Compreender porquê e como os soldados podem cometer crimes de guerra – e como o observador pode produzir eticamente um trabalho que ouve os perpetradores sem ter empatia por eles – tem sido calorosamente debatido por académicos e analistas desde a Segunda Guerra Mundial.
Esse debate voltou aos holofotes graças à controversa decisão de dois renomados festivais internacionais de cinema de exibir o trabalho da cineasta russo-canadense Anastasia Trofimova, “Russos em Guerra”.
Segundo o diretor, Trofimova passou vários meses integrado com tropas russas na Ucrânia ocupada, sem autorização do Ministério da Defesa russo, como uma mosca “não autorizada” na parede. O filme pretende mostrar as vidas e o “sacrifício” das tropas russas, cujas vozes – as de “caras absolutamente comuns” nas palavras de Trofimova – foram negligenciados. De acordo com a sinopse publicada no Festival Internacional de Cinema de Toronto site“Russos em Guerra” é uma exploração da colonização e da guerra, descaradamente anunciada como um filme “anti-guerra”.
Essas disputas levaram a uma enxurrada de críticasinclusive das autoridades ucranianas, acusando o trabalho de Trofimova de privilegiar injustamente as experiências e narrativas russas em detrimento das das vítimas ucranianas. A fúria online só foi amplificada pela experiência de Trofimova como produtora de documentários para o meio de propaganda RT, propriedade do Kremlin, incluindo um filme sobre mulheres soldados curdas que foi lançado no auge da intervenção violenta da Rússia na Síria. Trofimova afirma ter saído da folha de pagamento do RT em 2020 e agora trabalha com financiamento internacional, incluindo dinheiro do governo canadense.
Deixando de lado as alegações não comprovadas de que Trofimova ainda é um propagandista pago, as reações daqueles que realmente viram o filme sugerir que os seus críticos têm razão em ser cépticos. O mais flagrante é que “Russos em Guerra” não menciona a invasão da Crimeia por Moscovo em 2014, nem considera ou mostra grande parte dos efeitos da violência cometida pelas forças russas na Ucrânia. Isto sugere que a abordagem de Trofimova a conduziu a uma armadilha que aflige todos os académicos e artistas que procuram explorar a psique dos criminosos de guerra: a linha tênue entre desconstruir ou reproduzir acriticamente as narrativas que os seus súbditos e os seus comandantes favorecem.
Esta edição começa com o papel de Trofimova na criação e enquadramento do filme.
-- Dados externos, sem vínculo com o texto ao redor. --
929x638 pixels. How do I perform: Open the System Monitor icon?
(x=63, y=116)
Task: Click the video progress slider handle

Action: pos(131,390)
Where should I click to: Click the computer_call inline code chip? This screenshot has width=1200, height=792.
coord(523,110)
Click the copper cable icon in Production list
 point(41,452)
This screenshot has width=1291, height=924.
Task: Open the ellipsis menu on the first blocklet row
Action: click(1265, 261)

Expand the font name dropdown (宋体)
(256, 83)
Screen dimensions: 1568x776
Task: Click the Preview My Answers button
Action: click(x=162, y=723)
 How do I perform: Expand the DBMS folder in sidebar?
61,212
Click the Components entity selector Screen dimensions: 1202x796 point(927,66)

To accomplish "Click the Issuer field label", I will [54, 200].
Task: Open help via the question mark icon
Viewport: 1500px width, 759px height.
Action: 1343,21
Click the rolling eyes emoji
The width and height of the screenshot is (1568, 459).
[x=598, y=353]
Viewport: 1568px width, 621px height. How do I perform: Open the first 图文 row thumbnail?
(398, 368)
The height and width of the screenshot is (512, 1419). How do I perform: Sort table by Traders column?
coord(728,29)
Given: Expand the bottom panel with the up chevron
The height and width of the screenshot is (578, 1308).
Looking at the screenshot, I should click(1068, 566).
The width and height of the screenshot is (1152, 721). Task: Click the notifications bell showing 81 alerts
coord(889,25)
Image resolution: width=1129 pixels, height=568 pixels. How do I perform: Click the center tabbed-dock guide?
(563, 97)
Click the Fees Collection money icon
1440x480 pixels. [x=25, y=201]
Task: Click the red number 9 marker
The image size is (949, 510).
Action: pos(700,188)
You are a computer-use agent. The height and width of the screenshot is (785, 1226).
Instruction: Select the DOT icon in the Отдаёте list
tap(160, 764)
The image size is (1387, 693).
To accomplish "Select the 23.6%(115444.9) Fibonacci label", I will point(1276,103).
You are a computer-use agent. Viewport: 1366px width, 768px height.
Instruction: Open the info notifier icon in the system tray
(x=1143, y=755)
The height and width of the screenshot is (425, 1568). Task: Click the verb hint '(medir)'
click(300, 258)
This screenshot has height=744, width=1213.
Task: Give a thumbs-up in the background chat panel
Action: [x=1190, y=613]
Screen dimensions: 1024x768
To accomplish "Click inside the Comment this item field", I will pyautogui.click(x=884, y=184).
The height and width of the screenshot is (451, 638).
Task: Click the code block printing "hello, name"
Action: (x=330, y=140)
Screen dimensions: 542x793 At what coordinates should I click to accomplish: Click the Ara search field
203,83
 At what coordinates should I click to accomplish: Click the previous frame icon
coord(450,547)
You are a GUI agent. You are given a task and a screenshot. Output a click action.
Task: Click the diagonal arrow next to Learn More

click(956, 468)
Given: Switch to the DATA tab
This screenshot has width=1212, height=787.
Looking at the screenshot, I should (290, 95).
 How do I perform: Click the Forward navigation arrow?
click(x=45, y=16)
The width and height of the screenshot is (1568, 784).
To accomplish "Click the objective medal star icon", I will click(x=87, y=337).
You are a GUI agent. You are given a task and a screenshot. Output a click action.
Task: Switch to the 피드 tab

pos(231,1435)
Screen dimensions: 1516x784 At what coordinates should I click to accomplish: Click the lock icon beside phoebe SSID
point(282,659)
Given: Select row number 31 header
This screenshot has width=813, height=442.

Ela se esforçou para enfatizar que o filme foi feito sem a permissão do Estado russo e para se distanciar de seu antigo papel na RT (um fato que é omitido em seu trabalho). biografia oficial) e do mundo obscuro da agitação constante de propaganda desorientadora e contraditória que emana do Kremlin.
Na verdade, “Russos em Guerra” O trailer começa com Trofimova se dirigindo à câmera para afirmar que ela está viajando para a frente “por sua própria conta e risco, sem permissão do [Defense Ministry]. Meio que em segredo.” Esta afirmação dificilmente resiste a um exame minucioso: num país onde o jornalismo independente simplesmente não existe e o acesso a instalações e posições militares é rigorosamente controlado, parece improvável que um cineasta tivesse sido capaz de passar meses na frente sem o conhecimento das autoridades e portanto, permissão implícita. Não é razoável pedir a Trofimova que aborde de forma transparente como evitou a prisão, e reivindicações que não houve “diálogo” com o Estado russo dificilmente passa despercebido.
Na melhor das hipóteses, Trofimova deve ter recebido implicitamente permissão para trabalhar na frente. A sua postura narrativa assemelha-se mais à de um “blogueiro de guerra” russo do que à de um jornalista ocidental independente (embora mesmo os militares ocidentais mantenham um controlo rígido sobre os movimentos dos correspondentes na frente). Os “blogueiros de guerra”, que administram canais extremamente populares do Telegram, têm algum acesso à frente e têm rédea solta para produzir material que às vezes critica os esforços de guerra do Estado. Embora estejam interessados ??em afirmar a sua independência, estes bloguistas não poderiam operar sem a permissão do Kremlin. Na verdade, o seu material é regularmente partilhado pelos canais de comunicação estatais e alguns até se encontraram com o próprio Presidente Vladimir Putin. O seu trabalho contribui para a tapeçaria de narrativas da Rússia que promovem amplamente as narrativas gerais do Estado, ao mesmo tempo que proporciona uma saída para vários grupos da sociedade sentirem que as suas vozes foram ouvidas. O Kremlin utiliza então estes bloggers para criar o impressão de liberdade, ao mesmo tempo que aumenta a confusão sobre o que realmente acredita e o que é real e falso.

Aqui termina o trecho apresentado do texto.